II. Les contradictions du personnage : Ubu et son entourage

Postulat (1) : Ubu est une sorte d’everyman atemporel, anhistorique, virtuel, qui représente la réalité (il en est le miroir déformé et déformant) et qui l’incarne dans tous ses états phénoménologiques.

Postulat (2) : Ubu est ontologiquement méchant. La méchanceté est l’élément constituant, de façon dogmatique, son être 3.

Postulat (3) : L’univers ubuesque – le nombre de personnages qui interagissent à l’intérieur de son microcosme – est aussi méchant, mais il ne l’est pas par sa nature ontologique, mais en conséquence d’un choix empirique, euristique et – bien sûr ! – opportuniste.

Ubu est un anti-exemplum moral puisque Jarry le veut métaphore des maux et des contradictions de son époque. Et pourtant, puisque sa méchanceté est un élément inné de sa personnalité, puisqu’il n’est pas conscient de sa négativité, pourrait-on justifier sa conduite ? Pourrait-on justifier une attitude caractérielle négative même inconsciente ? Ou bien, l’inconscience peut-elle servir à excuser le crime, la vengeance, la cruauté gratuite, l’avidité effrénée ? Enfin, est-on sûrs de cette inconscience ubuesque à la lumière de toutes ses actions abominables ? Bien que le diktat éthique nous enseigne à éprouver de l’indignation, nous incite à crier au scandale face à la perversité et à l’amoralité d’Ubu, il est vrai que ce personnage nous intéresse, nous aimante, nous fascine à cause de son ambiguïté morale : il n’est pas bon, mais il n’est pas totalement méchant grâce à sa drôlerie, ses comportements farcesques, et au rire que suscitent ses actions insensées, révélant une composante caractérielle plus proche de la réalité et des faiblesses humaines. Le spectateur ou le lecteur célèbre alors la ‘sympathie’ d’Ubu, son comique tragique, tout en le craignant comme une entité obscure et inconnue qui l’attend « au-delà du miroir ».

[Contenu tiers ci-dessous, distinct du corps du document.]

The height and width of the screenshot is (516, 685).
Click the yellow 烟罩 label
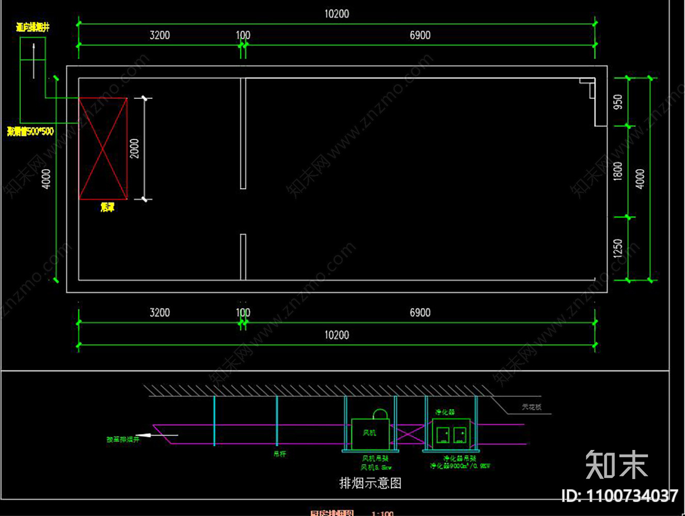coord(107,207)
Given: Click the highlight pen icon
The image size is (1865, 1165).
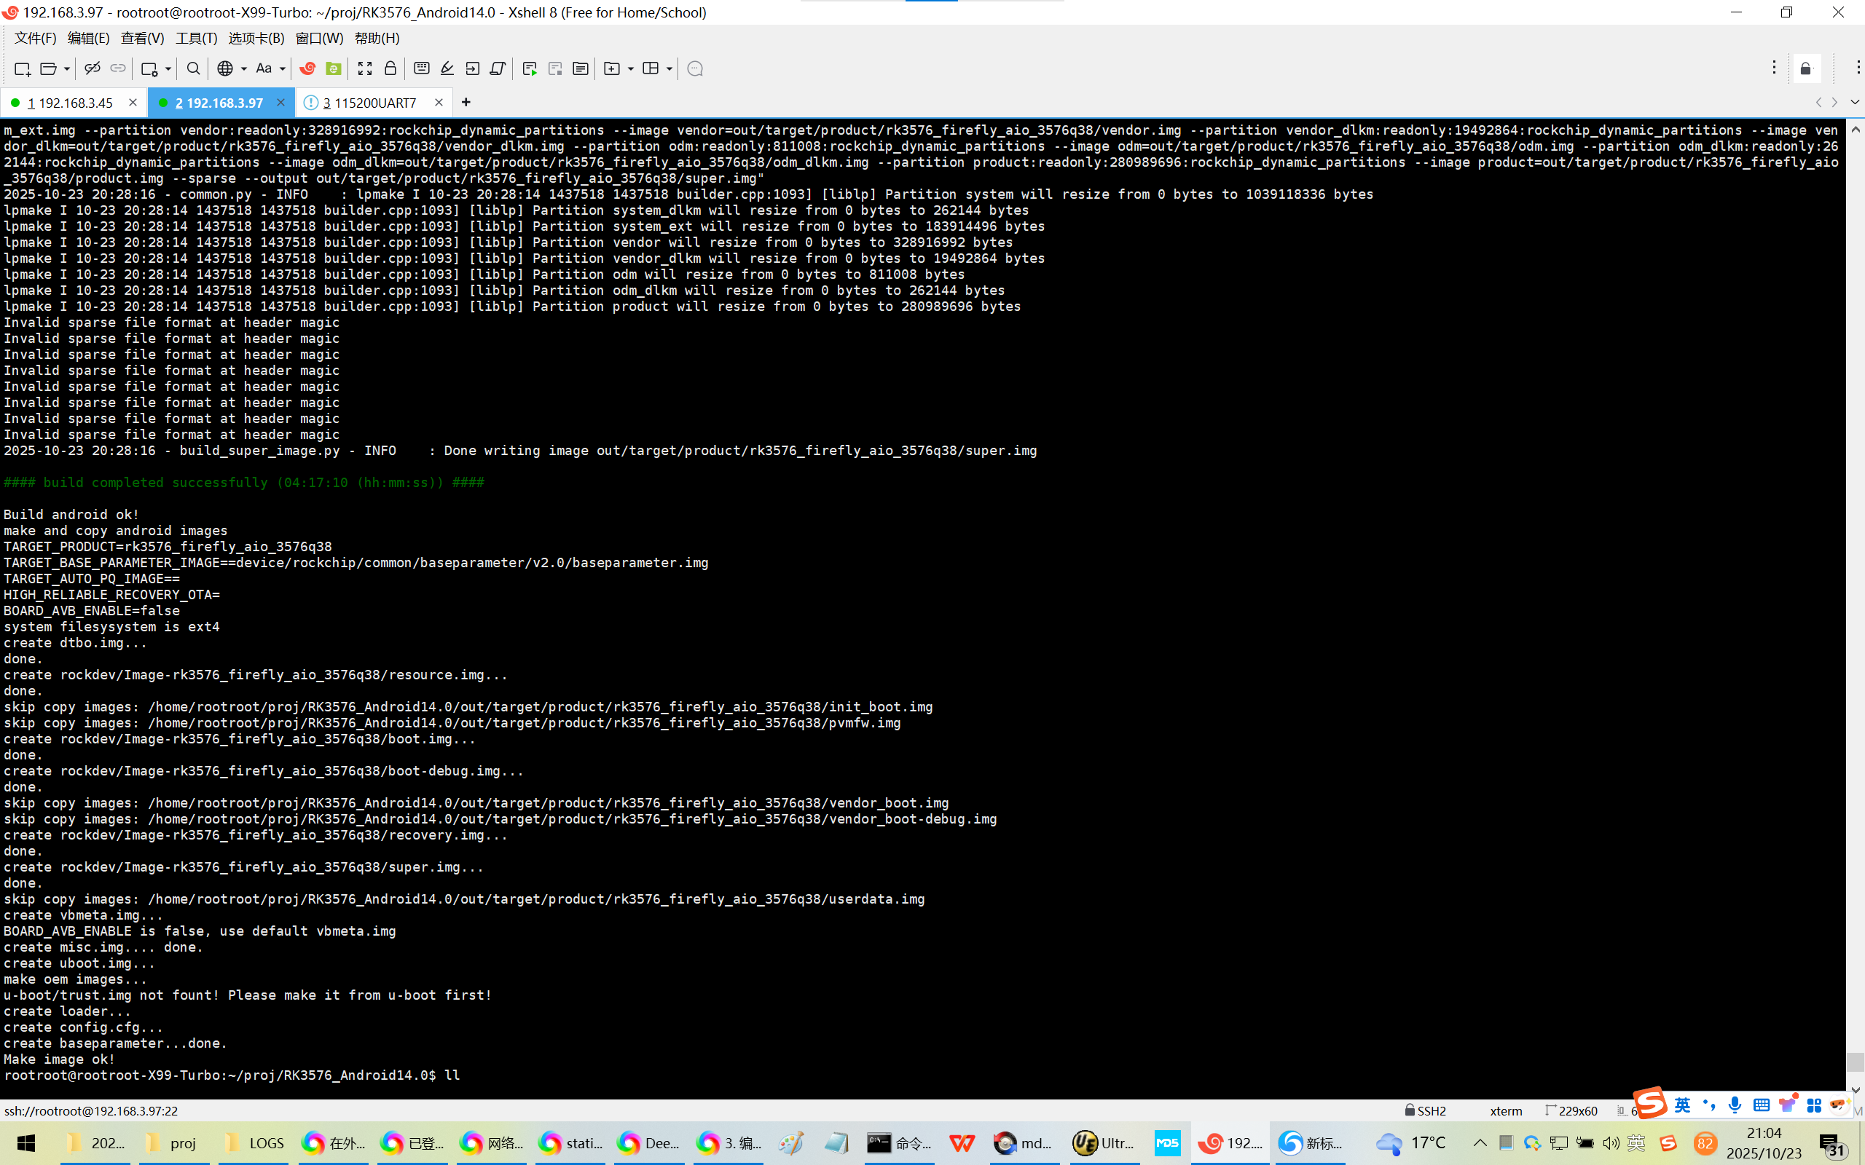Looking at the screenshot, I should [447, 69].
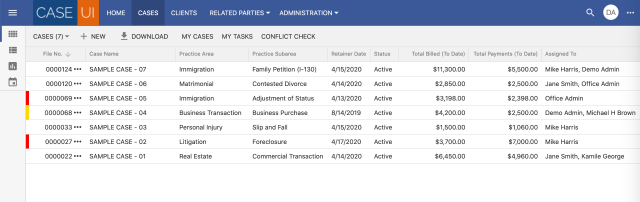Click the search magnifier icon
Image resolution: width=640 pixels, height=202 pixels.
click(590, 13)
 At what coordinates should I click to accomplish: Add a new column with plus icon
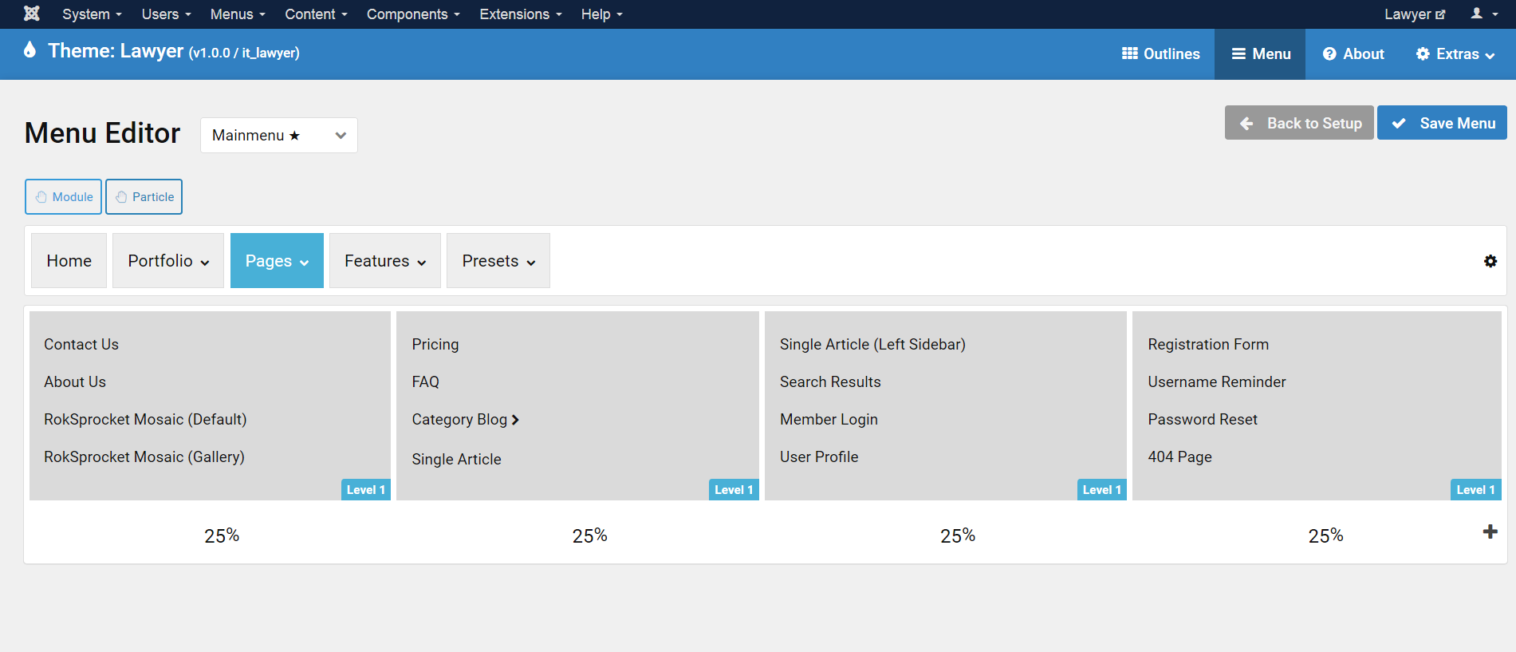(x=1490, y=532)
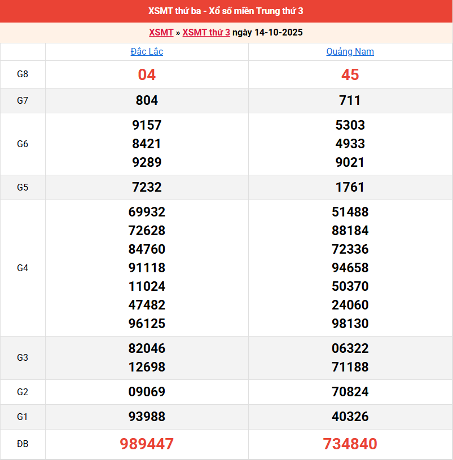Open the XSMT thứ 3 breadcrumb link

pos(206,32)
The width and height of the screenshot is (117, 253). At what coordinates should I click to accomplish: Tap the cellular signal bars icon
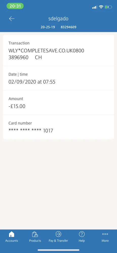95,7
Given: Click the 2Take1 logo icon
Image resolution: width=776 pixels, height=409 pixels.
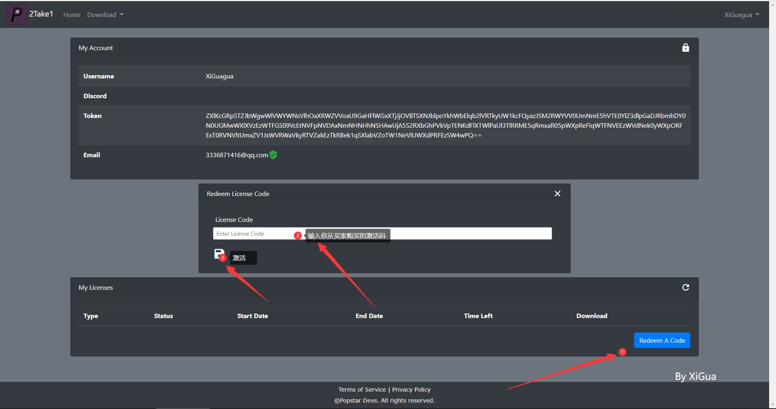Looking at the screenshot, I should pos(17,15).
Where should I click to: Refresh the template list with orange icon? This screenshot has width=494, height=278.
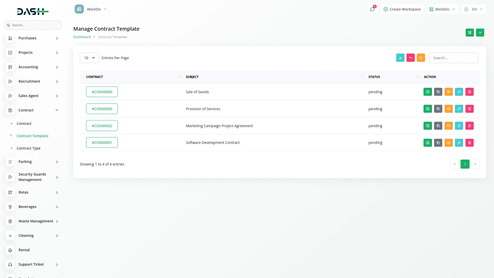pos(421,58)
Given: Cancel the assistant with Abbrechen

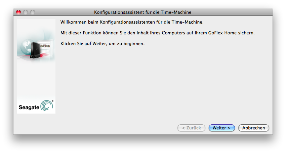Looking at the screenshot, I should 253,128.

Cependant, l’exemplarité dont il est porteur lui attribue aussi une dimension atemporelle et anhistorique (et, si l’on veut, mythique 4) qui s’exprime, en particulier, à travers ses caractéristiques physiques d’être humain presque non-humain ou amorphe. Dans le discours prononcé à la première de la pièce, Jarry invite le public à « voir en M. Ubu les multiples allusions » qu’il voudra ou, tout simplement, « un fantoche » (Jarry 1972 : 399). Cette liberté d’imagination se traduit par un masque qui enferme la tête de l’acteur en lui conférant « l’effigie du PERSONNAGE », laquelle n’a pas « caractères de pleurs ou de rire (ce qui n’est pas un caractère), mais caractère du personnage » (Jarry 1972 : 407). Expression de la méfiance envers les qualités expressives des acteurs et dénonciation des rôles fabriqués sur la personnalité des artistes, l’idée du masque surgit surtout de la volonté de créer un théâtre assez abstrait et « exact » (dont les indications sur le décor sont la manifestation la plus évidente), de situer sa pièce « dans l’Éternité » (Jarry 1972 : 400). Le commentaire sur le masque des auteurs de L’Univers du théâtre est à ce propos significatif : « Le masque est le lieu des contradictions […] ; parlant, il crie le silence ; […] souvent grotesque, il appelle une géométrie dépouillée du langage gestuel, une transposition ; intemporel, il impose une multiplication du temps et sa durée. » (Girard-Ouellet-Rigault 1995 : 62). De même, Ubersfeld nous rappelle que le masque est « l’antimimique », « un signe stable assurant une permanence des signes du visage » et aussi « un système expressif » (Ubersfeld 1996 : 191). Système expressif qui sert à souligner l’excès et la caricature, à mélanger le grotesque de la forme au comique de l’expression et de la situation : ainsi, la farce prend les traits d’une humanité extrême et extrêmisée pour se transformer en satire sociale âpre, sans répit, violente et perçant les esprits bourgeois les plus obtus et les plus obstinés à la recherche de ce « meilleur des mondes possibles » qui est, peut-être, le Nulle Part ubuesque 5.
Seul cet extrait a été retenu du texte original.